▸ What is being asked
Render every item below as a numbered list, one line per entry, leaving out any blank lines.

(Records for the exercise)

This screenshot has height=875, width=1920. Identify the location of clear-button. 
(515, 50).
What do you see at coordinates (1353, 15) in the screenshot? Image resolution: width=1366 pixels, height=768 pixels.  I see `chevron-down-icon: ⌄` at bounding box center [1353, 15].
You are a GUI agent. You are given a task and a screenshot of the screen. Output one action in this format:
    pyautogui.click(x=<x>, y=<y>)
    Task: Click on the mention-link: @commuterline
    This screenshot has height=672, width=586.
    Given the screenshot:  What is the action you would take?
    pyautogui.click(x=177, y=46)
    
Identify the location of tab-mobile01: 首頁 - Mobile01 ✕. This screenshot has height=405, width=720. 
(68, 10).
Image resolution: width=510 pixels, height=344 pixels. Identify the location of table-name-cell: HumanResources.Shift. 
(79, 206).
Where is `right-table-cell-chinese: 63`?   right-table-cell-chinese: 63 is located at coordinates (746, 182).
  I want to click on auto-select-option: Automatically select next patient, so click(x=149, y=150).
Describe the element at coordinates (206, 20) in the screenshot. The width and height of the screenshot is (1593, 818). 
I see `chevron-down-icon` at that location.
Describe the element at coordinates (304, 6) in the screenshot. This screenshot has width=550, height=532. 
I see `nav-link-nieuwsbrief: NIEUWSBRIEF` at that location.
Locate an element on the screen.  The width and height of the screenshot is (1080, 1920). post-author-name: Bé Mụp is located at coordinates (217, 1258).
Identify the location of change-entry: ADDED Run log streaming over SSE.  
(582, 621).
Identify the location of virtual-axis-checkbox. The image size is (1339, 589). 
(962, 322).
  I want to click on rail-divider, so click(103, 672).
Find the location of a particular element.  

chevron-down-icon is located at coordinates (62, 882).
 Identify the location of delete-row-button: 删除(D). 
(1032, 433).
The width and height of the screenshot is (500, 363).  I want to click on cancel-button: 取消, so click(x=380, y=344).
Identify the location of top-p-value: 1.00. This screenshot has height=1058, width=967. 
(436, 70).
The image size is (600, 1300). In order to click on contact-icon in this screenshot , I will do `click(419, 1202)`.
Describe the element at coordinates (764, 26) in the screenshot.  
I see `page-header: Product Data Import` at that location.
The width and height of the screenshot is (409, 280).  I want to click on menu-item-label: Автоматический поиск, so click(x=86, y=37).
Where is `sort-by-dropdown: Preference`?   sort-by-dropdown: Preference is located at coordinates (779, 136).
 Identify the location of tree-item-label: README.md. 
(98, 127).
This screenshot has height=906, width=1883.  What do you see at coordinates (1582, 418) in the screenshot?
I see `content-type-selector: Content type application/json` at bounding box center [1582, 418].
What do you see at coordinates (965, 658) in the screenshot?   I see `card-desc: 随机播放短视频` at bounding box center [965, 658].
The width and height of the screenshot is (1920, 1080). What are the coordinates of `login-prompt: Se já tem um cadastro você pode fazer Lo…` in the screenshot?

(End Records for the exercise)

▸ Output for this task
1. This screenshot has height=875, width=1920. Identify the location of clear-button. 
2. (515, 50).
3. What do you see at coordinates (1353, 15) in the screenshot? Image resolution: width=1366 pixels, height=768 pixels.  I see `chevron-down-icon: ⌄` at bounding box center [1353, 15].
4. You are a GUI agent. You are given a task and a screenshot of the screen. Output one action in this format:
5.     pyautogui.click(x=<x>, y=<y>)
6.     Task: Click on the mention-link: @commuterline
7.     This screenshot has height=672, width=586.
8.     Given the screenshot:  What is the action you would take?
9.     pyautogui.click(x=177, y=46)
10. Identify the location of tab-mobile01: 首頁 - Mobile01 ✕. This screenshot has height=405, width=720. 
11. (68, 10).
12. Image resolution: width=510 pixels, height=344 pixels. Identify the location of table-name-cell: HumanResources.Shift. 
13. (79, 206).
14. Where is `right-table-cell-chinese: 63`?   right-table-cell-chinese: 63 is located at coordinates (746, 182).
15.   I want to click on auto-select-option: Automatically select next patient, so click(x=149, y=150).
16. Describe the element at coordinates (206, 20) in the screenshot. The width and height of the screenshot is (1593, 818). 
17. I see `chevron-down-icon` at that location.
18. Describe the element at coordinates (304, 6) in the screenshot. This screenshot has width=550, height=532. 
19. I see `nav-link-nieuwsbrief: NIEUWSBRIEF` at that location.
20. Locate an element on the screen.  The width and height of the screenshot is (1080, 1920). post-author-name: Bé Mụp is located at coordinates (217, 1258).
21. Identify the location of change-entry: ADDED Run log streaming over SSE.  
22. (582, 621).
23. Identify the location of virtual-axis-checkbox. The image size is (1339, 589). 
24. (962, 322).
25.   I want to click on rail-divider, so click(103, 672).
26. Find the location of a particular element.  
27. chevron-down-icon is located at coordinates (62, 882).
28.  Identify the location of delete-row-button: 删除(D). 
29. (1032, 433).
30. The width and height of the screenshot is (500, 363).  I want to click on cancel-button: 取消, so click(x=380, y=344).
31. Identify the location of top-p-value: 1.00. This screenshot has height=1058, width=967. 
32. (436, 70).
33. The image size is (600, 1300). In order to click on contact-icon in this screenshot , I will do `click(419, 1202)`.
34. Describe the element at coordinates (764, 26) in the screenshot.  
35. I see `page-header: Product Data Import` at that location.
36. The width and height of the screenshot is (409, 280).  I want to click on menu-item-label: Автоматический поиск, so click(x=86, y=37).
37. Where is `sort-by-dropdown: Preference`?   sort-by-dropdown: Preference is located at coordinates (779, 136).
38.  Identify the location of tree-item-label: README.md. 
39. (98, 127).
40. This screenshot has height=906, width=1883.  What do you see at coordinates (1582, 418) in the screenshot?
41. I see `content-type-selector: Content type application/json` at bounding box center [1582, 418].
42. What do you see at coordinates (965, 658) in the screenshot?   I see `card-desc: 随机播放短视频` at bounding box center [965, 658].
43. The width and height of the screenshot is (1920, 1080). What are the coordinates of `login-prompt: Se já tem um cadastro você pode fazer Lo…` in the screenshot?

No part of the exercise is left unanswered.